The U.S. index fund pioneer Vanguard has cut the worth of its holding in the Indian ride-hailing startup Ola by more than half since original investment, according to an analysis of its filings.

Vanguard cut the worth of its shares in Ani Technologies, Ola’s holding firm, by 51.6% as of the end of May, it disclosed Monday. The asset manager marked down the holding of its Ola shares to $25 million, from the $51.7 million purchase price years ago, the filings showed.

The cut in worth of Ola shares’ by Vanguard implies a reduction in the ride-hailing startup’s valuation to approximately $3.5 billion, a decrease from $7.3 billion at the close of 2021. (Vanguard had valued its Ola’s shares at about $33.8 million at the end of February this year.) Ola, founded over a decade ago, has raised more than $3.9 billion over the years, according to Crunchbase, Pitchbook and Tracxn. It was last valued at $3.5 billion in an equity financing round in early 2017.

Meanwhile, Ola co-founder Bhavish Aggarwal has set up an AI startup that seeks to develop a large language model and is currently scouting two U.S.-headquartered AI startups for a potential acquisition, TechCrunch reported earlier Tuesday. Aggarwal, who also co-founded electric vehicle startup Ola Electric, is also thinking of venturing into the semiconductor design space.

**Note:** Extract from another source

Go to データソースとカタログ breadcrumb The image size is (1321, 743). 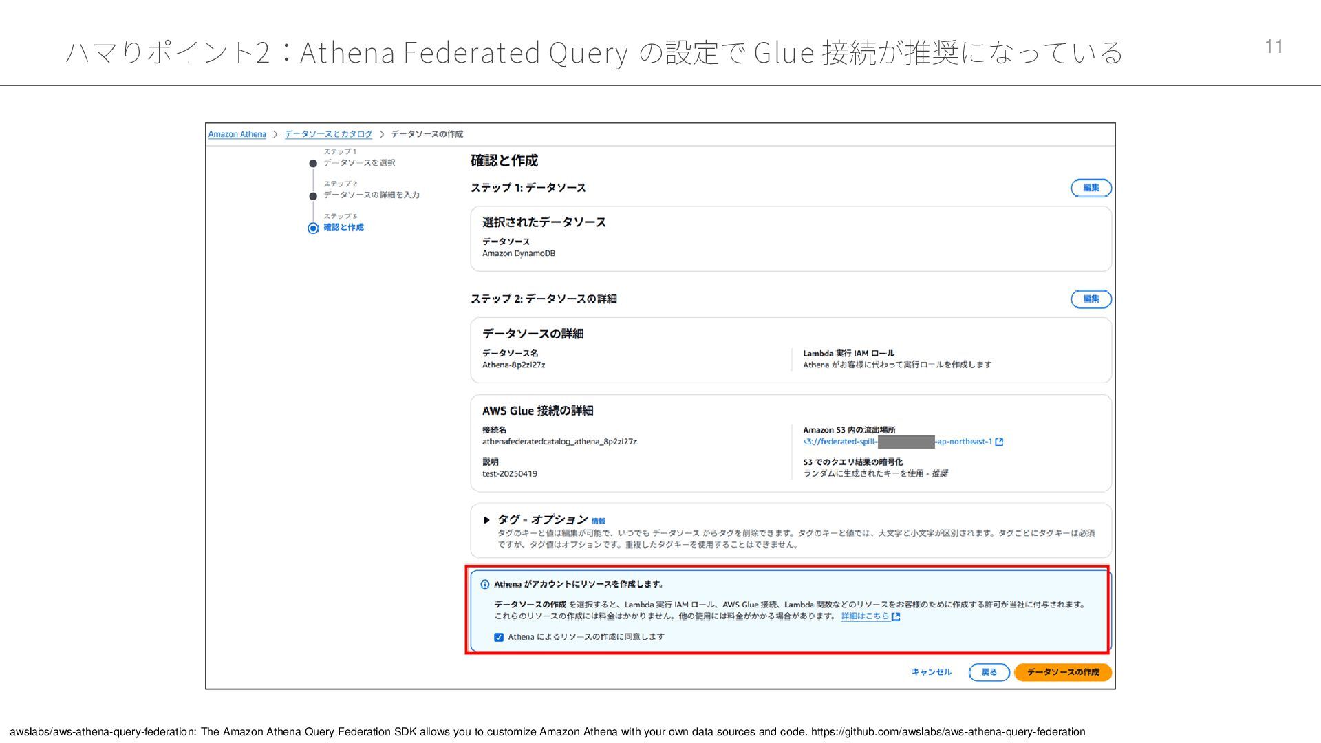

The Bengaluru-based company joins a growing list of high-profile Indian startups that have had their valuations reduced by investors. Invesco lowered Swiggy’s valuation by almost half to $5.5 billion in January of this year, while Prosus has slashed the valuation of Indian edtech giant Byju’s to about $5.1 billion. Fidelity has trimmed the worth of its holding of SaaS startup Gupshup by more than half, TechCrunch first reported Monday.

Recent valuation cuts shed new light on the impact of deteriorating global market conditions on Indian startups. Last year saw a dip in funding activities within India’s startup ecosystem, yet the valuations of many larger startups remained unaltered as they either raised capital through convertible notes (thus postponing price discovery) or chose not to raise funds altogether.

It is important to note that investors evaluate the equity value of their existing startup portfolios using various methods. As a result, a significant valuation adjustment by a single investor may not necessarily reflect the views of other investors.